Les enfants étrangers isolés retombés dans l’oubli (446)
Droits des enfants - Jean-Pierre Rosenczveig, 7/12/2011
La paix règne en Seine-Saint-Denis. L’Aide sociale à l’enfance et le tribunal ont retrouvé leur quiétude après 6 semaines épiques à la suite de la décision du président du Conseil général de ne plus accueillir d’enfants étrangers isolés tant que l’Etat n’aurait pas fait un geste significatif pour montrer qu’il entendait assurer sa part du dossier et mobiliser les autres conseils généraux dans une démarche de solidarité nationale.
Il n’est pas inutile de rappeler le dispositif adopté à la mi-octobre.

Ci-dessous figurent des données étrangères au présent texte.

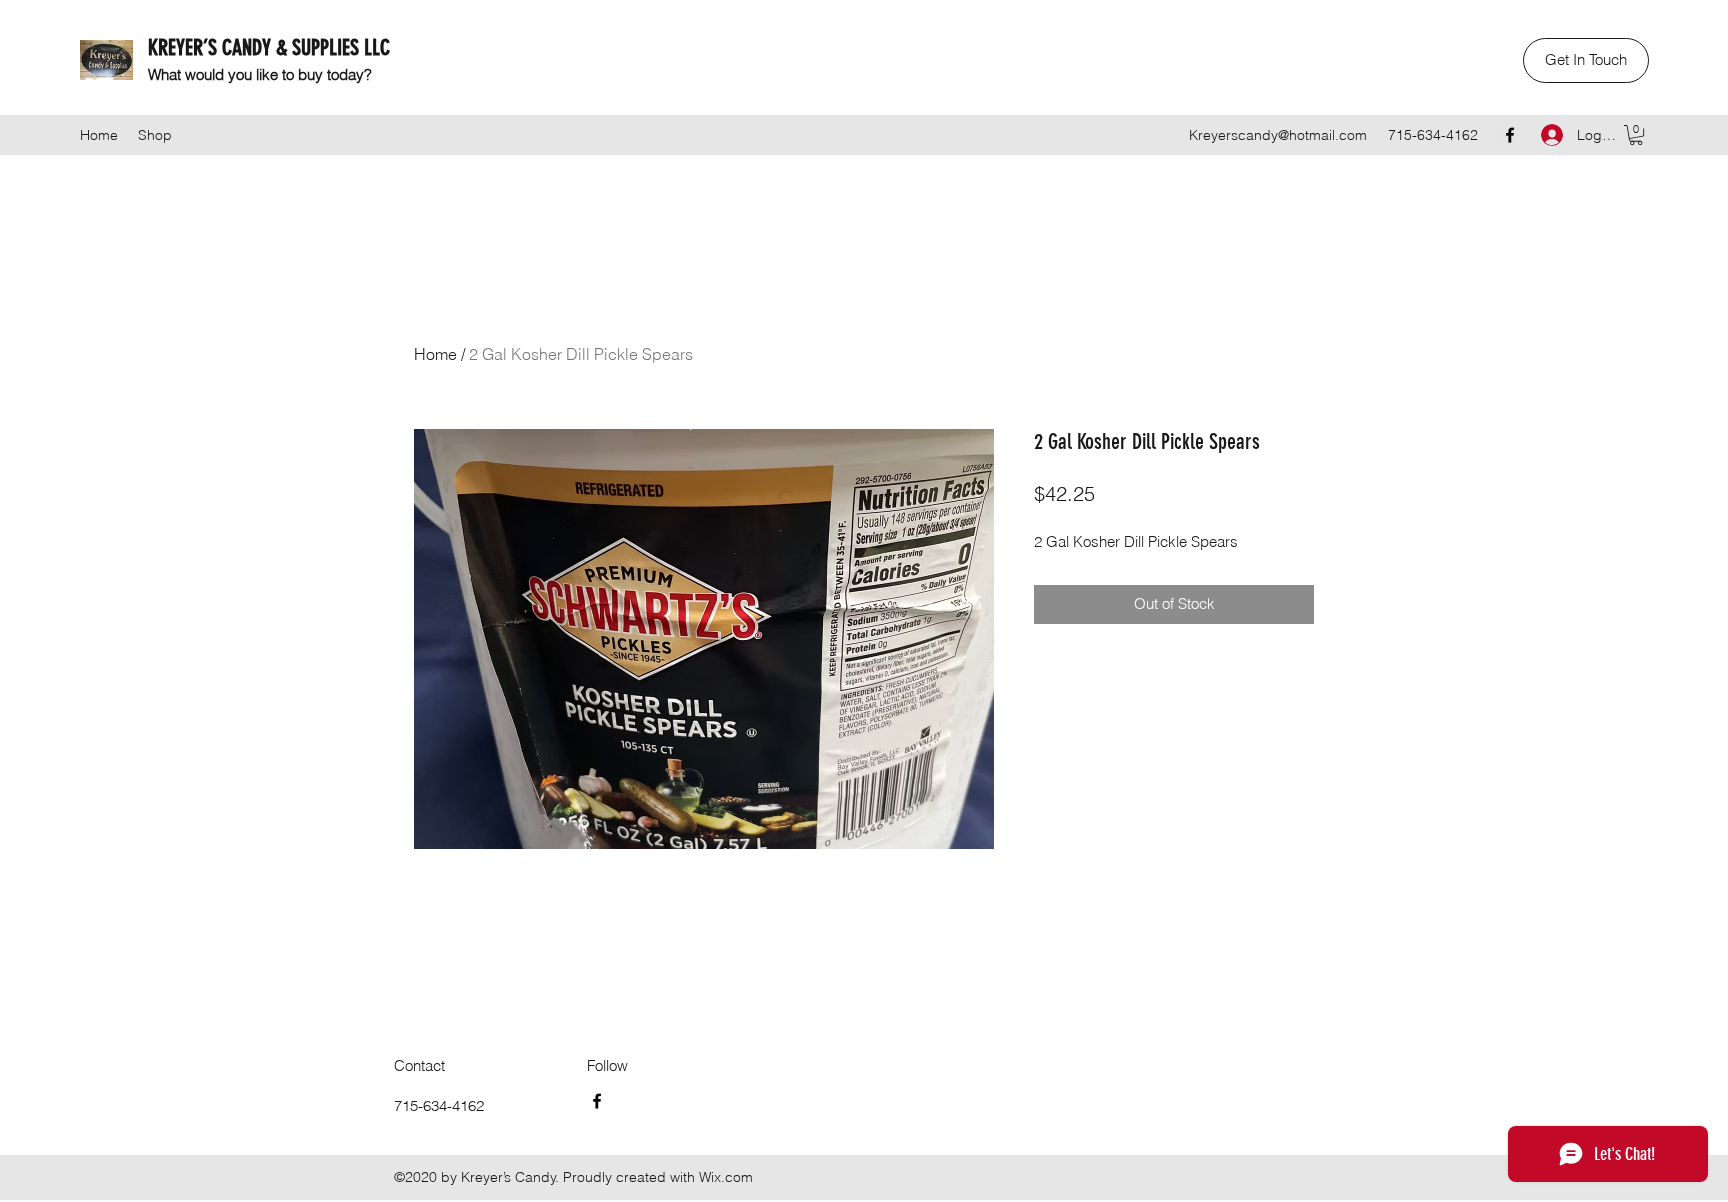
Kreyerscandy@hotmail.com (1278, 135)
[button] (1586, 60)
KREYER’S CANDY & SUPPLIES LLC (269, 47)
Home (435, 354)
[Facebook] (1510, 135)
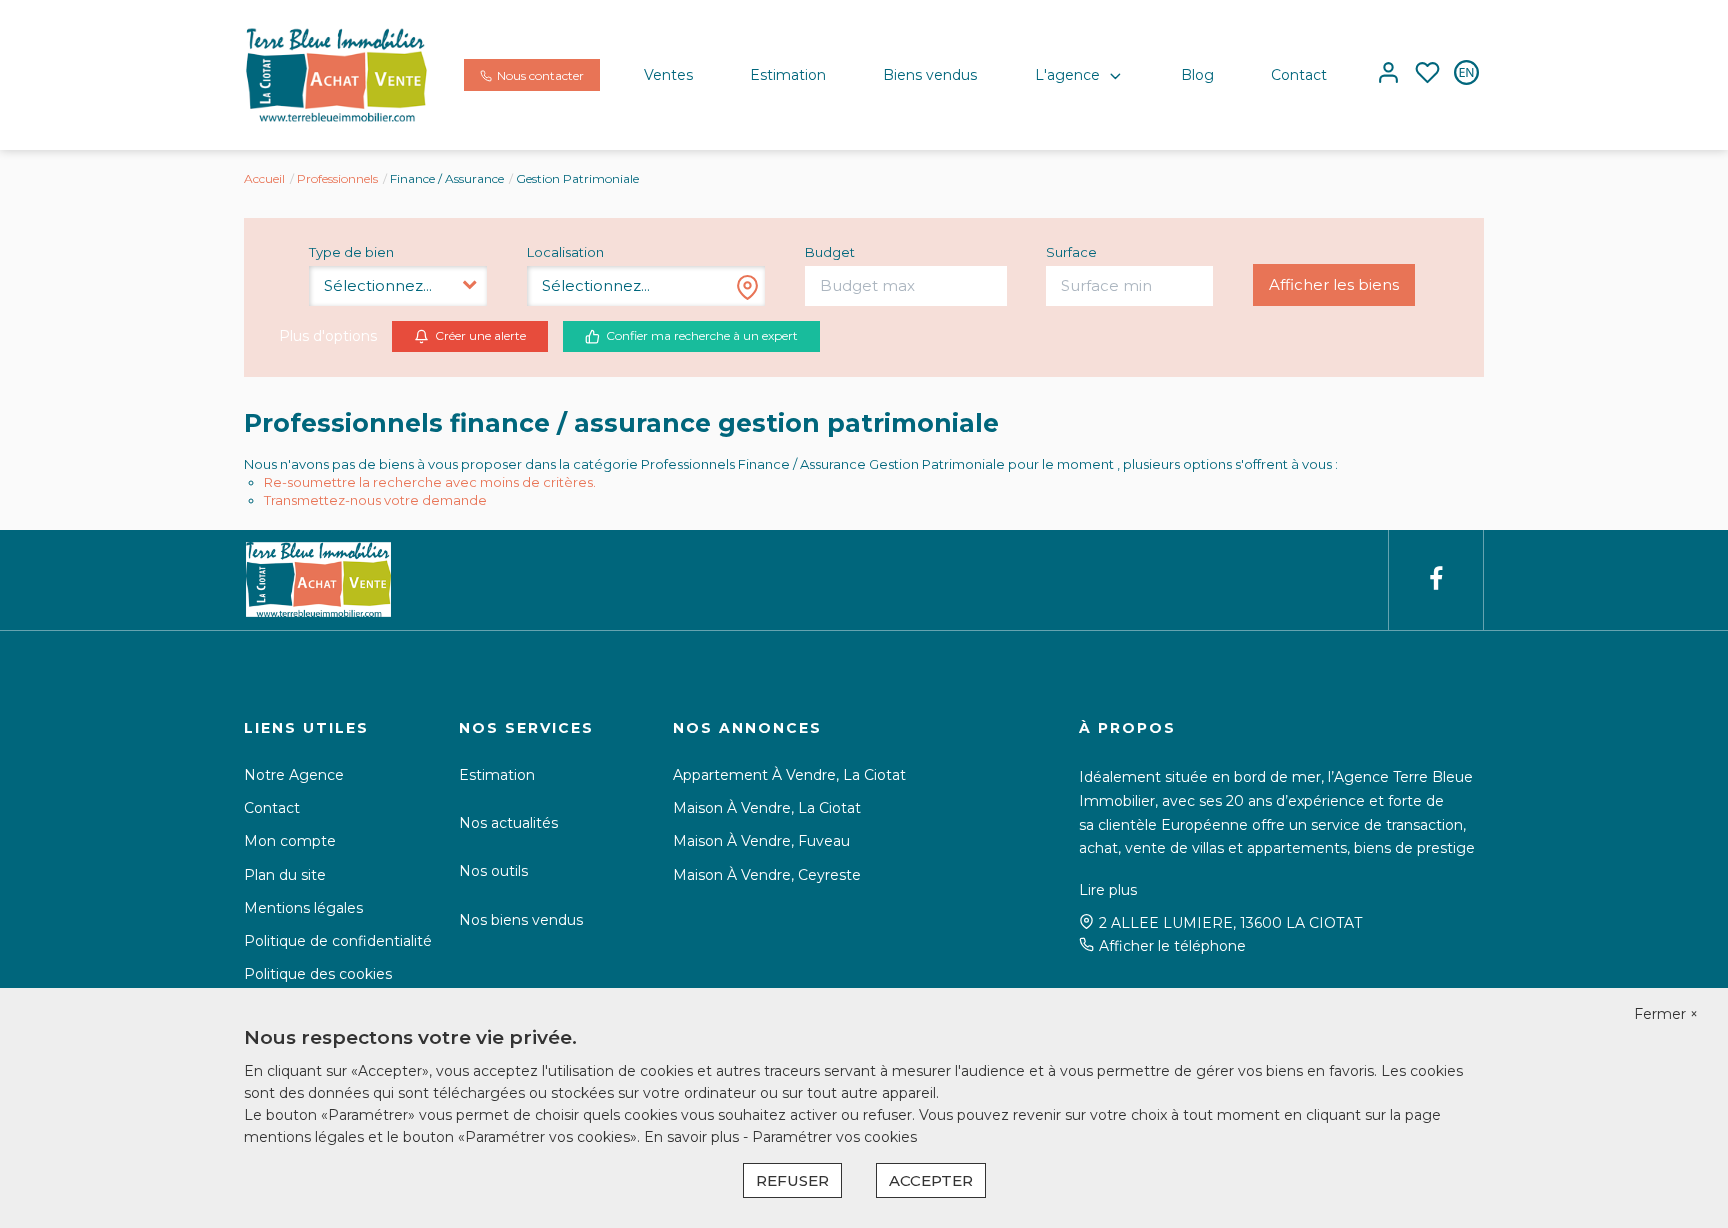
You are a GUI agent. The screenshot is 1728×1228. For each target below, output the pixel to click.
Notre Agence (294, 775)
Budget (830, 252)
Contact (1299, 75)
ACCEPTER (931, 1180)
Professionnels (337, 178)
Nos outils (493, 871)
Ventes (668, 75)
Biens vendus (930, 75)
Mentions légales (303, 908)
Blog (1197, 75)
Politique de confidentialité (338, 941)
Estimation (788, 75)
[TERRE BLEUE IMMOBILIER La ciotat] (336, 74)
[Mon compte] (1388, 74)
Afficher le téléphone (1172, 946)
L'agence (1067, 75)
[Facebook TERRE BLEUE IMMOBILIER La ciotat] (1436, 579)
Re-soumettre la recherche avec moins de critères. (430, 482)
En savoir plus (693, 1137)
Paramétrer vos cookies (834, 1137)
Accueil (264, 178)
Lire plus (1108, 890)
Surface (1071, 252)
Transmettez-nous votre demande (375, 500)
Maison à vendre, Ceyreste (767, 875)
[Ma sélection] (1427, 74)
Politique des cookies (318, 974)
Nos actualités (508, 823)
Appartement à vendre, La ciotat (789, 775)
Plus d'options (328, 336)
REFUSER (792, 1180)
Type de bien (351, 252)
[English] (1466, 74)
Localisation (565, 252)
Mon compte (290, 841)
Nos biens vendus (521, 920)
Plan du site (285, 875)
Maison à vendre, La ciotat (767, 808)
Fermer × (1666, 1014)
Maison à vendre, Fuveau (761, 841)
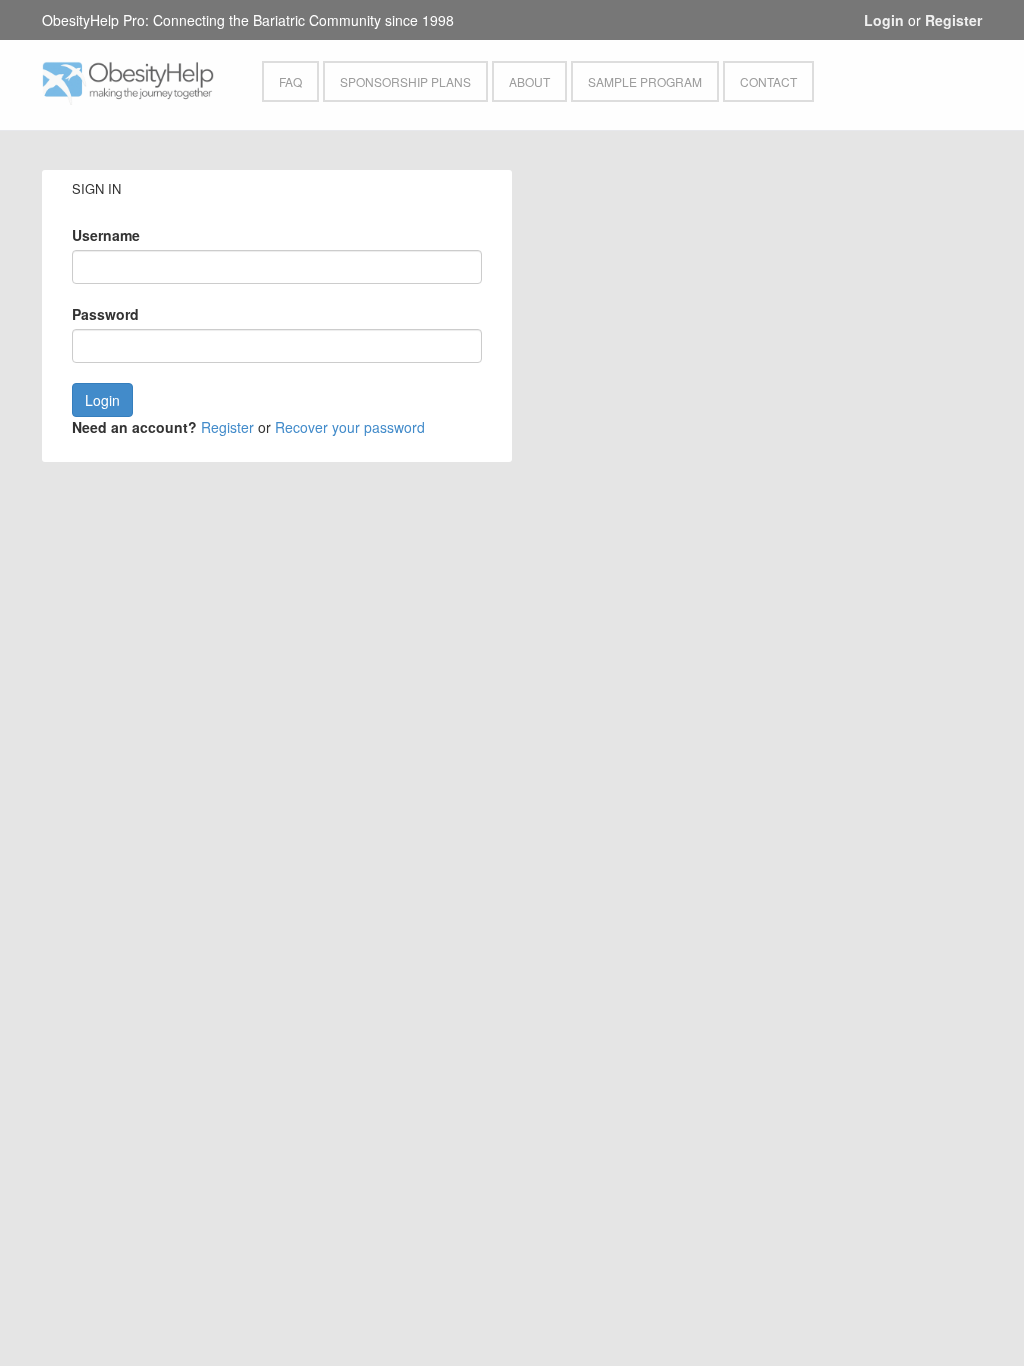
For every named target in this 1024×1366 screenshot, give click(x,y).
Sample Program (645, 81)
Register (953, 20)
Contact (768, 81)
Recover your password (350, 427)
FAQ (290, 81)
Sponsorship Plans (405, 81)
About (529, 81)
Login (884, 20)
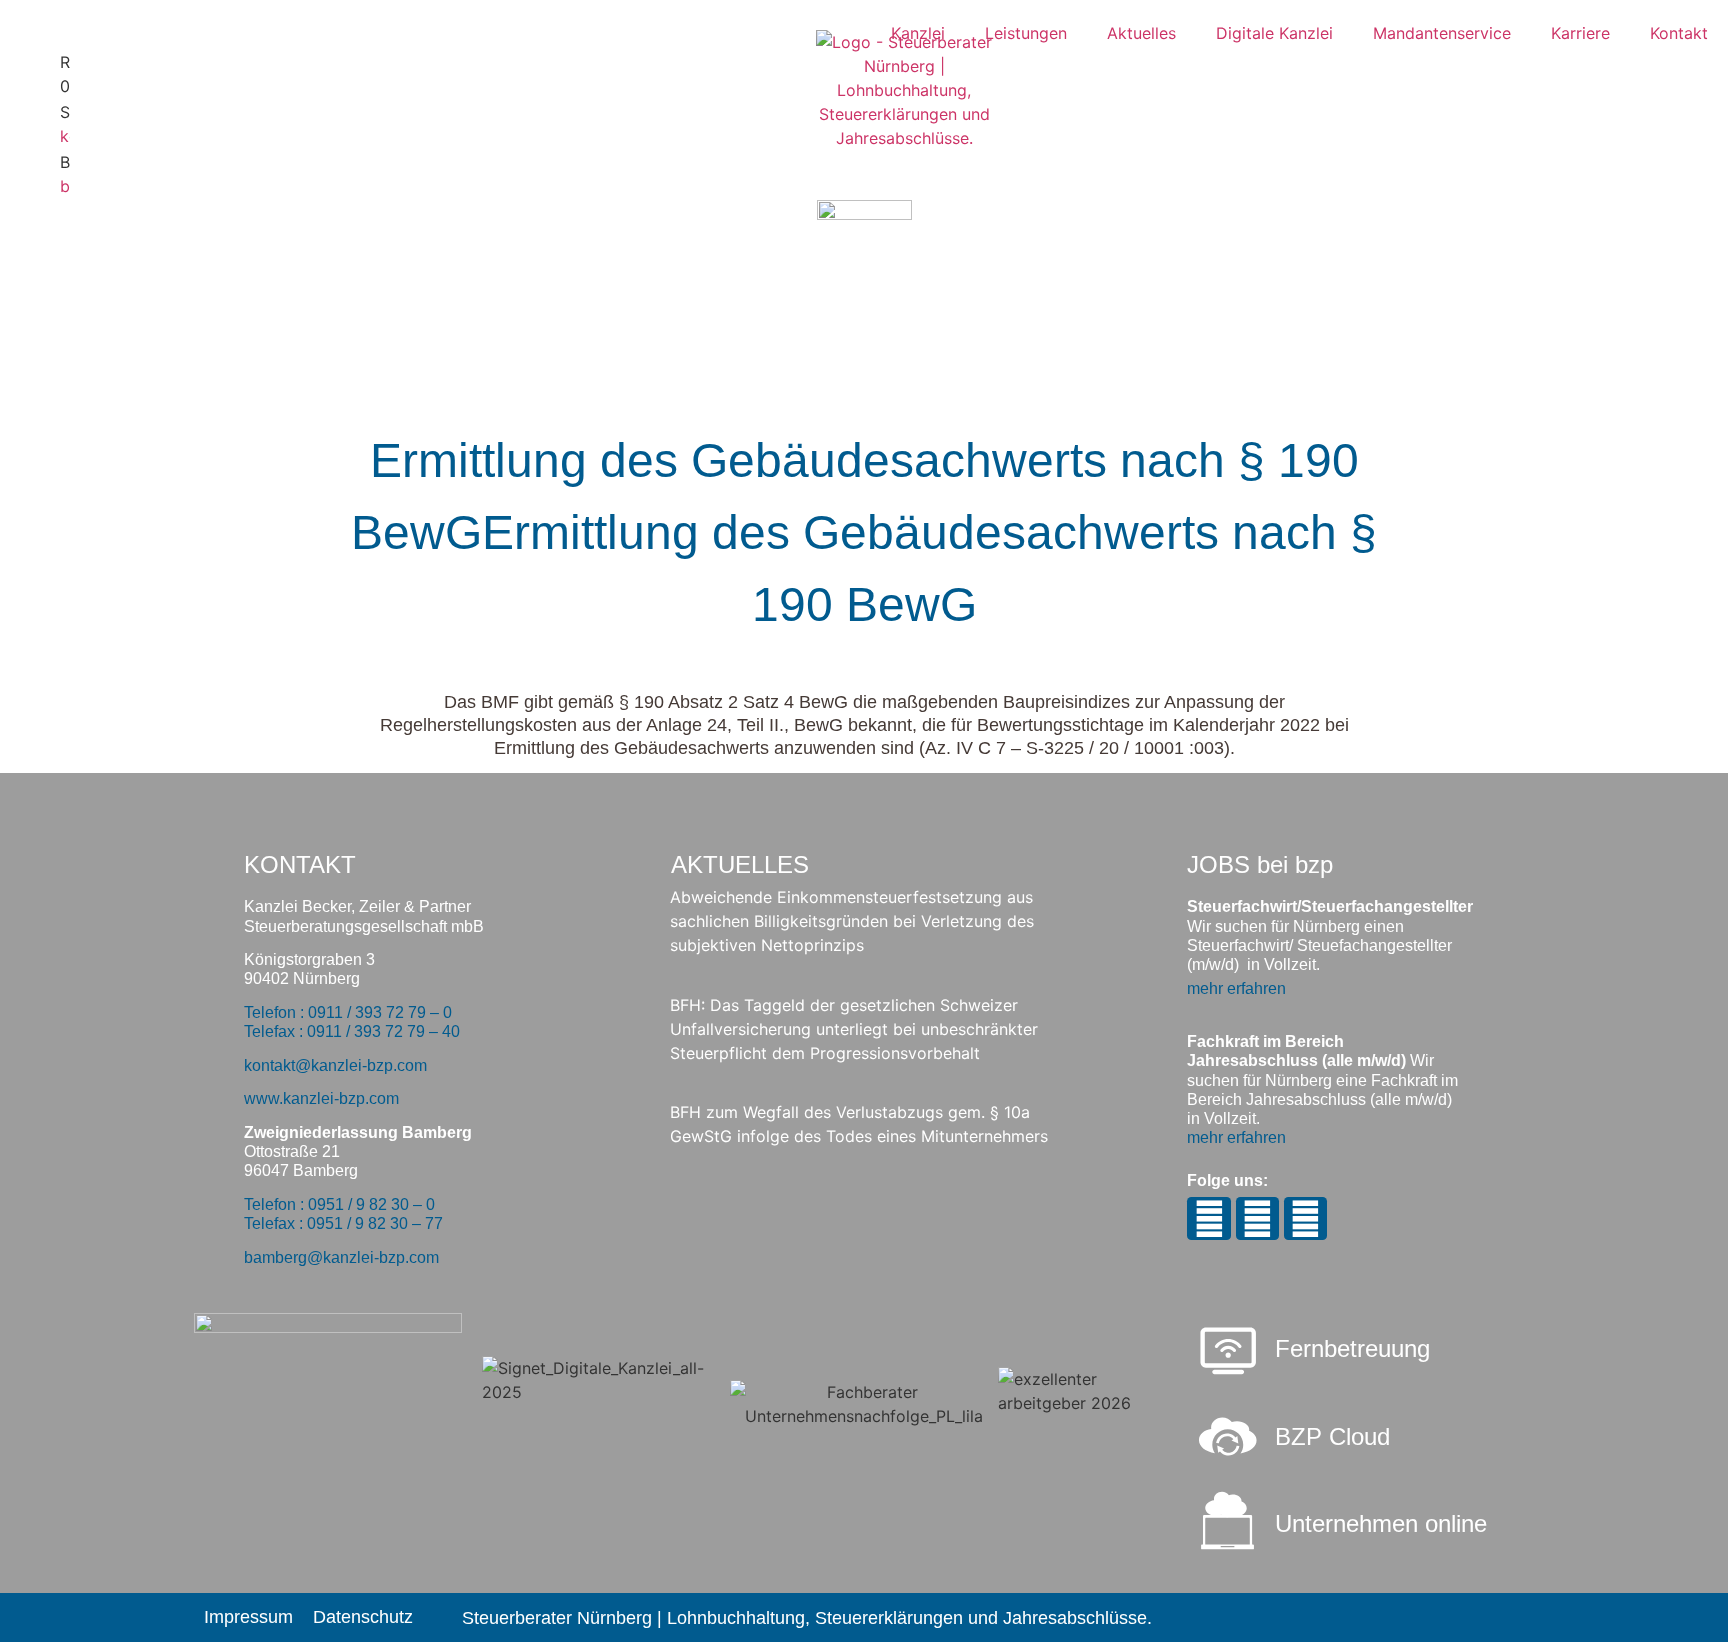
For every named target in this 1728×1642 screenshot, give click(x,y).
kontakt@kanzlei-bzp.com (335, 1065)
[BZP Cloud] (1228, 1437)
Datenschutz (363, 1617)
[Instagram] (1208, 1218)
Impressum (248, 1617)
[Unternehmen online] (1228, 1521)
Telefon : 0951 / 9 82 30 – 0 (339, 1204)
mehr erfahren (1236, 988)
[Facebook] (1257, 1218)
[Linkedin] (1305, 1218)
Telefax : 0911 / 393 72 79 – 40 (352, 1031)
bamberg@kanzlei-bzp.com (341, 1257)
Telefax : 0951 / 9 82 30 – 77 (343, 1223)
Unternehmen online (1381, 1523)
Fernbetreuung (1352, 1348)
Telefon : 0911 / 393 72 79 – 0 (348, 1012)
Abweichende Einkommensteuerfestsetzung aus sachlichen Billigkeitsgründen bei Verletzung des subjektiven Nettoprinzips (852, 921)
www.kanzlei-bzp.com (321, 1098)
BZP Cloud (1332, 1436)
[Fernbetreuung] (1228, 1353)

Les jeunes étrangers qui se présentent dans les services sociaux ou au tribunal sont tous orientés vers une plate-forme d’évaluation gérée par convention avec le Département par la Croix Rouge Française. S’ils sont tenus pour mineurs ils seront hébergés par le deuxième étage du dispositif le temps pour 1 sur 10 d’entre eux d’être orienté vers une structure travaillant pour le compte de l’aide sociale à l’enfance de la Seine Saint-Denis. Les 9 autres feront l’objet d’un signalement d’enfant en danger adressé au procureur de la République qui avec l’appui aujourd’hui de la PJJ, demain de la Croix Rouge, aura le souci de trouver un département d’accueil parmi les 21 retenus par le ministère de la justice dans un rayon de 200 km de Paris pour participer au désengorgement de la Seine-Saint Denis.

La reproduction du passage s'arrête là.